Two manned satellites approaching one another at a relative speed of 0.300 m/s intend to dock. The first has a mass of 4.00 ✕ 10³ kg, and the second a mass of 7.50 ✕ 10³ kg. Assume that the positive direction is directed from the second satellite towards the first satellite.

(a) Calculate the final velocity after docking, in the frame of reference in which the first satellite was originally at rest.
??????m/s

(b) What is the loss of kinetic energy in this inelastic collision?
??????J

(c) Repeat both parts, in the frame of reference in which the second satellite was originally at rest.
final velocity
??????m/s
loss of kinetic energy
??????J

Answer 1

Given that satellites approach one another at a relative speed of 0.300 m/sec

u2 - u1 = 0.300 m/sec

Which means relative to 1st satellite, 2nd satellite is moving at 0.300 m/sec and at this moment speed of 1st satellite is at rest

u1 = 0 and u2 = 0.300 m/sec

for inelastic collision we know that

Pi = Pf

m1*u1 + m2*u2 = (m1 + m2)*V

V = (m1*u1 + m2*u2)/(m1 + m2)

m1 = mass of 1st satellite = 4000 kg, & m2 = 7500 kg

So Using above values:

V = (4000*0 + 7500*0.300)/(4000 + 7500)

V = 0.19565 m/s

Part B.

loss in kinetic energy will be given by:

dKE = KEi - KEf

dKE = (1/2)*m1*u1^2 + (1/2)*m2*u2^2 - (1/2)*(m1 + m2)*V^2

Using given values:

dKE = (1/2)*4000*0^2 + (1/2)*7500*0.300^2 - (1/2)*(4000 + 7500)*0.19565^2

dKE = 117.4 J = KE lost

Part C.

Now in the same reference frame, when 2nd satellite was originally at rest, in other words, u2 - u1 = -0.300 m/sec

where u2 = 0 & u1 = -0.300 m/sec

for inelastic collision we know that

Pi = Pf

m1*u1 + m2*u2 = (m1 + m2)*V

V = (m1*u1 + m2*u2)/(m1 + m2)

m1 = mass of 1st satellite = 4000 kg, & m2 = 7500 kg

So Using above values:

V = (4000*(-0.300) + 7500*0)/(4000 + 7500)

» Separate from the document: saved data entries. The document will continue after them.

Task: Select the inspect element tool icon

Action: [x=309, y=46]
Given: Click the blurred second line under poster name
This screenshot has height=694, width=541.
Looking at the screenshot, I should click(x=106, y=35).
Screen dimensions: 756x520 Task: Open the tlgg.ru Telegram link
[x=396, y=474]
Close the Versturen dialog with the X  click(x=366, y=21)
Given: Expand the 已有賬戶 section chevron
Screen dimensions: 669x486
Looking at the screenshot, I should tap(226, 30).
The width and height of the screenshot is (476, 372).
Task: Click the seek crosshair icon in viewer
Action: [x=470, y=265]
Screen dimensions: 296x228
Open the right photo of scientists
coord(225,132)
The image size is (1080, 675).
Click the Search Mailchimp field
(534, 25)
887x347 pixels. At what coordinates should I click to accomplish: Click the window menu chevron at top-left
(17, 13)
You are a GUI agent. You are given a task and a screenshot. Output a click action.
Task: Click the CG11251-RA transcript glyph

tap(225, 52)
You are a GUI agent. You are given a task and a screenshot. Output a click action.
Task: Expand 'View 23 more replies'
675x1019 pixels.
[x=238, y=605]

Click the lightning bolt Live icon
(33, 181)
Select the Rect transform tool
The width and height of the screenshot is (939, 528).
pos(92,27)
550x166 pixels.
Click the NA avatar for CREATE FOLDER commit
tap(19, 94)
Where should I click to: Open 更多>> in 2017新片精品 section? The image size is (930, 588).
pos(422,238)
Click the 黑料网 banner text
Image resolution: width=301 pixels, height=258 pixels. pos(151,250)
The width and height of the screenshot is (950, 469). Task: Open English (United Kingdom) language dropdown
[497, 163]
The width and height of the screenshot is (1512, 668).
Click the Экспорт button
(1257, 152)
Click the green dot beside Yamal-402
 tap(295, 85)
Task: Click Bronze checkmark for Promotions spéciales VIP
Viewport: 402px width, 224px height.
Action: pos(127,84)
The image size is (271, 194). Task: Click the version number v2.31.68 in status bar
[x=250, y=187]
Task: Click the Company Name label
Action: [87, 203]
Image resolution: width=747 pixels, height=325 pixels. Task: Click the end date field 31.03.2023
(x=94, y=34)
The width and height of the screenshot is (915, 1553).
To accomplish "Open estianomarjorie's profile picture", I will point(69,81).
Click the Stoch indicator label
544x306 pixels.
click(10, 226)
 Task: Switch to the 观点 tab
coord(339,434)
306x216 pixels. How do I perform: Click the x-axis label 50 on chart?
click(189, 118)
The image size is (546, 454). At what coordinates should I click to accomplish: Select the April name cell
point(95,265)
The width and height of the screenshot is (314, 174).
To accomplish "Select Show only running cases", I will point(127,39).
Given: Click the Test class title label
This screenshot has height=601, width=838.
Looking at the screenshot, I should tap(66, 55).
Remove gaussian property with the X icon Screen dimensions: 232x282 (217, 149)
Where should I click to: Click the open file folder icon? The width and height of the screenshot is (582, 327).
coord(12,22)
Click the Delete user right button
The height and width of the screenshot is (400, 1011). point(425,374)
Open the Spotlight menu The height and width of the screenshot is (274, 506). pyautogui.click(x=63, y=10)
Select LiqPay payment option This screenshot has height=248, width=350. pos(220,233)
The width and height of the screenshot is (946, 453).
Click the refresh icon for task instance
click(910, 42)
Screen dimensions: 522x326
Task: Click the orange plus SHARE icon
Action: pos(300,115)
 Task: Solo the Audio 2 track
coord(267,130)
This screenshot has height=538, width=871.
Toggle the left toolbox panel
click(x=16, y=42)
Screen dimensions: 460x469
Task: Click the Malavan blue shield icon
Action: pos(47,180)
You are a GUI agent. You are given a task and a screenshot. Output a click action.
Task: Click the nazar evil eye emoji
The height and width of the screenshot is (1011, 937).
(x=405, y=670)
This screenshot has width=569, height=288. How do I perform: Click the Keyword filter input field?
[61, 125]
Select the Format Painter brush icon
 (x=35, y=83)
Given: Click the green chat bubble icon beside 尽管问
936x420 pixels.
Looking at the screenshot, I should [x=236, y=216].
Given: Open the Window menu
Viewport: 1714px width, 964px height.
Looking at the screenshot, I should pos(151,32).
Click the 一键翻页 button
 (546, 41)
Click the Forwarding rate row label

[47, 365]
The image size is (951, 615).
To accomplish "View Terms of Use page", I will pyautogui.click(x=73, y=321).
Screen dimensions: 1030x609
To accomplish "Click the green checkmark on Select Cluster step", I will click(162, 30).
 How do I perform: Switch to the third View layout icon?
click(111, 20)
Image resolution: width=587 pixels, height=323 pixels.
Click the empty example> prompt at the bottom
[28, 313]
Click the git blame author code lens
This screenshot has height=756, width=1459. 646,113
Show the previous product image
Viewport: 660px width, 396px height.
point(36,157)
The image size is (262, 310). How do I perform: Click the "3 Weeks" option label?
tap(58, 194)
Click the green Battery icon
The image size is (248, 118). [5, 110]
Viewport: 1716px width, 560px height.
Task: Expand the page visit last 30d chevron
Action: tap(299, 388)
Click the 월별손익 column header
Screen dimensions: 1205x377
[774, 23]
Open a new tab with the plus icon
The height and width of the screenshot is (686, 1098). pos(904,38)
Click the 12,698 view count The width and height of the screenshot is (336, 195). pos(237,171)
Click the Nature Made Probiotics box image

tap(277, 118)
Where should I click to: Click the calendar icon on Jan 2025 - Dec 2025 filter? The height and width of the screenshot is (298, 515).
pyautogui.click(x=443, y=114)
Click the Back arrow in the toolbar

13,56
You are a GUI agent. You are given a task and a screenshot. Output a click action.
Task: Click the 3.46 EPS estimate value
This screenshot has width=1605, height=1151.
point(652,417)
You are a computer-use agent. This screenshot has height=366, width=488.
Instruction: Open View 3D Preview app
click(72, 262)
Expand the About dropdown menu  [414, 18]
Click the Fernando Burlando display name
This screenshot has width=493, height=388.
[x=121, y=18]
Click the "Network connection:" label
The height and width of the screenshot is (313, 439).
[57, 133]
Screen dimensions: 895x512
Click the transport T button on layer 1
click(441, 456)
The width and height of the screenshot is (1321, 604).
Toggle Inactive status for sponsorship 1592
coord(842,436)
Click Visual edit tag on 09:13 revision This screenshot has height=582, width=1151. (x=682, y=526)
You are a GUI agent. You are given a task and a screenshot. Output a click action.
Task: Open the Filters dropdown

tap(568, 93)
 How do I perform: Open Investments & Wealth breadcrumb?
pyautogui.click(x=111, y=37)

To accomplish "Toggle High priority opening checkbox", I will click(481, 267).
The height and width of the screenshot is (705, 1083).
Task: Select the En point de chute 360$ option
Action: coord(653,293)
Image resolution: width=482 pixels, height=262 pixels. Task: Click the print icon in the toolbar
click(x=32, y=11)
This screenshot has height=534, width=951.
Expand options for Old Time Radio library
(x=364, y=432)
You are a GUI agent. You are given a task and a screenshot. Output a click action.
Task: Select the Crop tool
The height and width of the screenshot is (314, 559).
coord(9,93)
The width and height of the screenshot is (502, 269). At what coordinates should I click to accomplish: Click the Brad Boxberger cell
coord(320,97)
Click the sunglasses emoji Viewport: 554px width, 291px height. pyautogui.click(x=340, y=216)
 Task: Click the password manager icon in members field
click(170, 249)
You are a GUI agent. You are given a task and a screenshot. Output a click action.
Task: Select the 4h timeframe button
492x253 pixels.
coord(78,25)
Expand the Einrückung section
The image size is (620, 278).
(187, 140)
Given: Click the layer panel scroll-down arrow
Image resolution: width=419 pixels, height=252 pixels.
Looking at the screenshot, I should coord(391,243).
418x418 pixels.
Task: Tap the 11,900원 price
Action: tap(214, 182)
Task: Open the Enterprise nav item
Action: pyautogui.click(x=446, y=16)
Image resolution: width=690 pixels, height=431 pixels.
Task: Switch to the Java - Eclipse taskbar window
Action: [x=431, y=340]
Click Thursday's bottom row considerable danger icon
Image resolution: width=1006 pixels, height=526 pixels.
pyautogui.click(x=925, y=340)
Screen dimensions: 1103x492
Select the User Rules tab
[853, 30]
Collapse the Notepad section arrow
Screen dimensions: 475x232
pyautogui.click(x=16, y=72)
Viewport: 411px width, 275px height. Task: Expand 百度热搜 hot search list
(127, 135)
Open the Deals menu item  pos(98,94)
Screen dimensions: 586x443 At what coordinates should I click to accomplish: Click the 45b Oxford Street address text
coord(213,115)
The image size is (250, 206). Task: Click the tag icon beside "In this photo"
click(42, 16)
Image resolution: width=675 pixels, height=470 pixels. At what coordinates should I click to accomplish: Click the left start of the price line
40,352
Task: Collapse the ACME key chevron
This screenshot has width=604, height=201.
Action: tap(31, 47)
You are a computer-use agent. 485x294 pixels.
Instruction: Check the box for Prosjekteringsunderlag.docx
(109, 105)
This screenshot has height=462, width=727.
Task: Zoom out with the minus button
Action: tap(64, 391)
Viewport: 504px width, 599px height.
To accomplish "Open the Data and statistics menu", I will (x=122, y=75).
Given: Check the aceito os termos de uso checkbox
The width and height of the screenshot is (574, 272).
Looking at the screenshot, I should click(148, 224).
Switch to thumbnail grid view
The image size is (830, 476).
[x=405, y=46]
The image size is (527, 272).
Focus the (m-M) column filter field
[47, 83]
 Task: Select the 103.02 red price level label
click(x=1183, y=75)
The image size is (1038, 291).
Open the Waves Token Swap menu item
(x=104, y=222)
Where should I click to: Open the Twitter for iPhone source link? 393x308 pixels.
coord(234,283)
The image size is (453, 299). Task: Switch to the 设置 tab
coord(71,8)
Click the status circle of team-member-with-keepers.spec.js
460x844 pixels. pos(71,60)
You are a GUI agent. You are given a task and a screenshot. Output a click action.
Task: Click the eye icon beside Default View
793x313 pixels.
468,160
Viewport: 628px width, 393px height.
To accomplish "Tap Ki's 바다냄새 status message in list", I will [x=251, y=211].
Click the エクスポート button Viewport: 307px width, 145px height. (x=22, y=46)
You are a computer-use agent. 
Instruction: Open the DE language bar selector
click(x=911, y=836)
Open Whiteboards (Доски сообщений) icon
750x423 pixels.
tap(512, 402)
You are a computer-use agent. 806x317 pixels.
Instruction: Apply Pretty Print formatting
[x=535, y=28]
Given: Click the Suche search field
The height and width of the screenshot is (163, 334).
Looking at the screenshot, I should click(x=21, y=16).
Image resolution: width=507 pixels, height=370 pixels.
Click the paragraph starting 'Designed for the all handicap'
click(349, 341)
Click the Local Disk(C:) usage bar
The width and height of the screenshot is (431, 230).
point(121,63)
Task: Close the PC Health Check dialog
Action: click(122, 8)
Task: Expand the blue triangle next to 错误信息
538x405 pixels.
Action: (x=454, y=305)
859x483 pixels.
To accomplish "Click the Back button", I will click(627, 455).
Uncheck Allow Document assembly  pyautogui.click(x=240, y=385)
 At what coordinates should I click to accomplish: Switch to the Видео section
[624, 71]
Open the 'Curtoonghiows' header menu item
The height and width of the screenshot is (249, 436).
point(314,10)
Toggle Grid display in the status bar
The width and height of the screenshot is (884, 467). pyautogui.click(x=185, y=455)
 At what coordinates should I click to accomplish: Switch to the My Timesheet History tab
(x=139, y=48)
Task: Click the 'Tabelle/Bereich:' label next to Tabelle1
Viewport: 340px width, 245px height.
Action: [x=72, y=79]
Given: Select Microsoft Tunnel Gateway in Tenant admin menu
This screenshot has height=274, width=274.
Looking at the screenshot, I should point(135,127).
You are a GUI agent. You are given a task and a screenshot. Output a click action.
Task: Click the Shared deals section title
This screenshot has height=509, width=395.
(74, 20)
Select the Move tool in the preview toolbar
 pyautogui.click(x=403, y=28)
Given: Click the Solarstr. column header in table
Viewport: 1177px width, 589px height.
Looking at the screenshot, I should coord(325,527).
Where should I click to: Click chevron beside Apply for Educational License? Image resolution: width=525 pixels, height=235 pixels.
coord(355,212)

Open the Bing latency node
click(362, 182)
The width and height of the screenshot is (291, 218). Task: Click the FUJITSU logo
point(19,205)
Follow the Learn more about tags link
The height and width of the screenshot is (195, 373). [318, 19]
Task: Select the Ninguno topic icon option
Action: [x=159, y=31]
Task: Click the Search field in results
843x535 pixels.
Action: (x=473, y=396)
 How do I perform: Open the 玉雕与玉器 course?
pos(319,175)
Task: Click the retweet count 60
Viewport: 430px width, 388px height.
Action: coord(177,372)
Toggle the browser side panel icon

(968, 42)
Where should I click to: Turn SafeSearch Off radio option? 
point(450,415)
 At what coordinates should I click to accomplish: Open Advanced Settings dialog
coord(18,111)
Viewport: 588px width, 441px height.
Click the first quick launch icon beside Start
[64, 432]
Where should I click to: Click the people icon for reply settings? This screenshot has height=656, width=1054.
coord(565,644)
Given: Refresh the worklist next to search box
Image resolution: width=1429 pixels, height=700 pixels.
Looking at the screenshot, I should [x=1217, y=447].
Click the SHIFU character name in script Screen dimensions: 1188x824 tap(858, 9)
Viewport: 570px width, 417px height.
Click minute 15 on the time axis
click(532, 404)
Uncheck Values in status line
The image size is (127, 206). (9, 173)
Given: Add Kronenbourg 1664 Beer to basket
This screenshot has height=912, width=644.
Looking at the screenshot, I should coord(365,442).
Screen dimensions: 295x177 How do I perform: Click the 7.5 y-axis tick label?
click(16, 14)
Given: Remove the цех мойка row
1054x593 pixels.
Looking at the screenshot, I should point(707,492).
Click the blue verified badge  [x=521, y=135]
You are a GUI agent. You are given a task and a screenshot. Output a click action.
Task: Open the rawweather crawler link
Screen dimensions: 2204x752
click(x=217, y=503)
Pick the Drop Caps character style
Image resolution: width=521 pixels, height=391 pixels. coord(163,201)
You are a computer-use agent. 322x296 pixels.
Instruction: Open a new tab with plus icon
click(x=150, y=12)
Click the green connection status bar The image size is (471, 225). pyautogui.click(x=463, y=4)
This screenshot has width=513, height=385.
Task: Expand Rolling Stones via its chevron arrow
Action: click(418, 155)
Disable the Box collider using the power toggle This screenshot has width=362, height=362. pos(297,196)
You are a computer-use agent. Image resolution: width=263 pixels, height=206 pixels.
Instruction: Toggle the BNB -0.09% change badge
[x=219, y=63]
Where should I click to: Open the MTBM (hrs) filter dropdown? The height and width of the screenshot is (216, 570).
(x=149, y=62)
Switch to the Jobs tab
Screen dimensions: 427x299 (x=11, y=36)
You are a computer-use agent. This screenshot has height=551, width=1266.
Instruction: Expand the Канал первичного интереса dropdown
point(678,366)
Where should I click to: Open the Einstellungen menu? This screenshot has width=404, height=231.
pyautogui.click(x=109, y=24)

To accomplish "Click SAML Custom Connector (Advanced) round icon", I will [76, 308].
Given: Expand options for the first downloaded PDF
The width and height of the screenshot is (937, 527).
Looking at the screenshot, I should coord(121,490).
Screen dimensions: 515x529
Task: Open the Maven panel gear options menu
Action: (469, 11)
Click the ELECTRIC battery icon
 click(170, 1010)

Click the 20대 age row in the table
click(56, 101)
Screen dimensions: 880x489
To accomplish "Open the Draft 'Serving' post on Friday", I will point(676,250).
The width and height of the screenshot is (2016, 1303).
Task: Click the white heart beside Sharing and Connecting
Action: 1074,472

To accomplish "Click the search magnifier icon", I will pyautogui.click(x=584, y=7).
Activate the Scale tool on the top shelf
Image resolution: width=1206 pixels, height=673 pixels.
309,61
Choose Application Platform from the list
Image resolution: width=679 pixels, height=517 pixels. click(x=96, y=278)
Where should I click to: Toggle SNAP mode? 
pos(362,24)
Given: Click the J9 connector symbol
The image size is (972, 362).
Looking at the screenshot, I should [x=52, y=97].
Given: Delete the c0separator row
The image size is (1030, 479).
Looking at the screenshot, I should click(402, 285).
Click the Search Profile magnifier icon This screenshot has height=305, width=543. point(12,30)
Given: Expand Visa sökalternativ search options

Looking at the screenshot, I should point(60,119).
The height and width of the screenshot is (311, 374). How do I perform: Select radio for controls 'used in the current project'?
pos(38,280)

V = -0.10435 m/s = final velocity

loss in kinetic energy will be given by:

dKE = KEi - KEf

dKE = (1/2)*m1*u1^2 + (1/2)*m2*u2^2 - (1/2)*(m1 + m2)*V^2

Using given values:

dKE = (1/2)*4000*(-0.300)^2 + (1/2)*7500*0^2 - (1/2)*(4000 + 7500)*(-0.10435)^2

dKE = 117.4 J = KE lost